Нат в этом сомневается; он даже думает, что полиции наплевать. Ничего такого тут не случится, по крайней мере сейчас. Может, потому он раньше ничем подобным не занимался. Слишком безопасно. Он клюнул бы на решающий выбор, опасность, риск для жизни; и пошел бы с беспечным смешком, блестя глазами, и от смерти его отделял бы один неверный шаг. А так он жарится на августовском солнцепеке, пристает к незнакомым людям, закуривает очередную сигарету, чтоб хоть как-то перебить выхлопные газы.

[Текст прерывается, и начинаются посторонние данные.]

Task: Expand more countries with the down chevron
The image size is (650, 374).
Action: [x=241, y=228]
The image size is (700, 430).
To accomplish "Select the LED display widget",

Когда он пришел в штаб-квартиру, на втором этаже, его приветствовали как блудного сына. Три женщины в мятых летних платьях выскочили из своих закутков, чтобы пожать ему руку; говорили, что его мать — просто чудо, столько энергии, он ею должен гордиться. Директор пригласил его в свой коричневатый кабинет, где на столе штабелями громоздились бумаги: письма, анкеты, старые газетные вырезки. Нат сказал, что мать подвернула ногу, и постарался объяснить, насколько это было возможно без перехода на грубость, что пришел один-единственный раз, на замену. Он решил не добавлять, что считает эту петицию одним большим анекдотом. Она адресована премьер-министру, который скорее всего пустит ее на бумажные самолетики. Почему бы и нет? Нат читал достаточно писем в редакцию, он знает, что большинство людей скорее согласятся, чтобы шести миллионам квебекцев, пакистанцев, профсоюзных деятелей и трансвеститов выдирали ногти на допросе, чем допустят, чтобы с воображаемого ими лакированно-театрального полицейского облупилась хоть чешуйка красной краски.
Может, директор и сам знает, что эта петиция — глупость. Он чему-то улыбался. Лыбился, как клоун- копилка, белые зубы хищно приоткрыты, мягкость обманчива. Щеки точно яблоки, а над ними проницательные глаза, и под их взглядом Нат заерзал. Они все вели себя так, будто Нат взаправду то, чем он изо всех сил пытался не стать: сын своей матери. Может, так и есть.